Naturally, when she begins to read, she is magical. Dressed in an S&M dog collar and full-length 1870's gown, her innate talent and rough charm steadily draw in the director, who reads for the role of Severin. Severin is an obsessive masochist who asks Vanda to take him on as a sexual slave, degrading and humiliating him. The audition soon extends beyond any practical need, and the director/actress dynamic begins to shift. Vanda orders Thomas around the stage. Identities become fluid as the actors break in and out of the dialogue, inhabiting the characters and just as soon dropping conversation in between their lines. There is little notable camerawork herein; Polanski does seem to be filming a stage play, rather than creating anything truly cinematic.

Nonetheless, the scenes are fraught with sexual tension and claustrophobia. Vanda complains about the Biblical epigram Thomas chooses to open his play with. It goes, 'And the Lord hath smitten him - and delivered him into a woman's hands.' It's blatant sexism, she points out. Thomas defends the validity of his adaptation, arguing for the depth and complexity of the characters' relationship. Perhaps, Polanski suggests, only a man can so lightly appreciate a relationship involving degradation and enslavement - because it is merely play-acting. He can step out of the role easily in his real life, where he is unquestioningly dominant.

The roles of 'important' male director vs 'idiot actress' are reversed and then reversed again, leaving the question to be asked - what happens when a dominant man, play-acting at degradation, cannot step out of the role so easily? On an artistic register, Polanski seems to seek redress for the power imbalance - and looking at his own intractable history, perhaps even some strange form of penance.

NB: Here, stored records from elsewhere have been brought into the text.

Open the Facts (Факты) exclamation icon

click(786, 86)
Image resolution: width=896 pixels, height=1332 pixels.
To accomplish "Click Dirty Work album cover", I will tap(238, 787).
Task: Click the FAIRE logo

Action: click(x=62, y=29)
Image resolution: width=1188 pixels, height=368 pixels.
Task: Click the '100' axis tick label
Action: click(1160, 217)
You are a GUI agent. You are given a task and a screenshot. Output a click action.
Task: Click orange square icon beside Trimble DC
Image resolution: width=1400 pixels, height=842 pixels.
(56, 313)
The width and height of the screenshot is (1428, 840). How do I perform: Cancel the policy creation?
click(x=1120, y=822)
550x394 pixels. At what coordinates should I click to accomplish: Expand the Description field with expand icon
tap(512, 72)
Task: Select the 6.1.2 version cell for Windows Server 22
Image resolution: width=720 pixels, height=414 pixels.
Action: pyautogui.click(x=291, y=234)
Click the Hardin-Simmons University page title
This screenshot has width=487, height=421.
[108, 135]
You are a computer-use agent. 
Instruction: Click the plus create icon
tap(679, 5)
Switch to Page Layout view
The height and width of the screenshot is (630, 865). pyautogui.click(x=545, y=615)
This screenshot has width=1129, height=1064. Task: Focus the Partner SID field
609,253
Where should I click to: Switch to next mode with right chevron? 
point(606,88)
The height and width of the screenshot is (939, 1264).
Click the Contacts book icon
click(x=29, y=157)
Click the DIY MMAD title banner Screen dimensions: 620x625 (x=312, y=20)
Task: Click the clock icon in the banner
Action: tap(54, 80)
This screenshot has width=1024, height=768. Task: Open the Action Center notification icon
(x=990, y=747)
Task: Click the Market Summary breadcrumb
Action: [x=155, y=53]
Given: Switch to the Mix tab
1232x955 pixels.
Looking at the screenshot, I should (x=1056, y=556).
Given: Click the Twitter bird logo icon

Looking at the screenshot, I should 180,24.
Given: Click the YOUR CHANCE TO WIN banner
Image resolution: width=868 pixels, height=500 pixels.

    The Smallest Show on Earth, Dir. Basil Dearden
    Starring: Bill Travers, Virginia McKenna, Peter Sellers, Margaret Rutherford 

  This endearing oddity from 1957 could easily be written off, not wrongly, as being a trifle - though certainly one that cinephiles will appreciate. A middle-class couple, Matt and Jean (Bill Travers and Virginia McKenna) discover they have received an inheritance - in the form of a cinema - from a hitherto unknown great uncle somewhere in the North. They excitedly travel there to learn they have not inherited the enormous contemporary cinema in the middle of the city, but a dilapidated 1920's movie palace nicknamed "the fleapit". Infested with rats and located beneath a precarious train line, the cinema - called The Bijou -  is admittedly creaky. Still, a nostalgic audience might be taken aback to discover that no one is enchanted by the grandiose art deco flourishes of the place.

 As it turns out, the bemused Matt and Jean have also inherited three of the Bijou's strange elderly employees, one a drunken projectionist played by a well-disguised Peter Sellers. In a bid to earn some real cash from the inheritance, the couple decide to attempt to re-open the cinema. Their hope is that the self-satisfied businessman who owns the modern cinema nearby will be threatened, and buy them out.

Dearden's film is rife with funny little moments - particularly the gag where Matt knocks each row of ancient cinema seats backward like dominoes, or when the hapless couple are left to operate the projector, and run the film reel upside down, silent, and fast forward. It's revealing about the culture of film-going in the 1950's, as the rowdy audience giggles along, unfazed and up for anything. And then there's this quip, worthy of the best Hollywood screenwriters: 'I remember when she was pretty as a picture. A B picture, mind you.'

Although there is little space for modernism or precociousness here,  The Smallest Show on Earth does show a smidgen of awareness about the power of cinema over its audiences. A slice of movie magic is contained in a moment when a little boy becomes the first patron of the new Bijou; his coal-smudged face lights up with pleasure as the rickety projector clicks away in the background. Another is found when the elderly employees of the cinema weep over silent films they haven't seen in thirty-odd years; there is a sense that movies were not disposable, but meant something, quite intensely, to the people who loved them.

It is a trifle of a film, but its a deeply charming one, and sure to provoke a smile.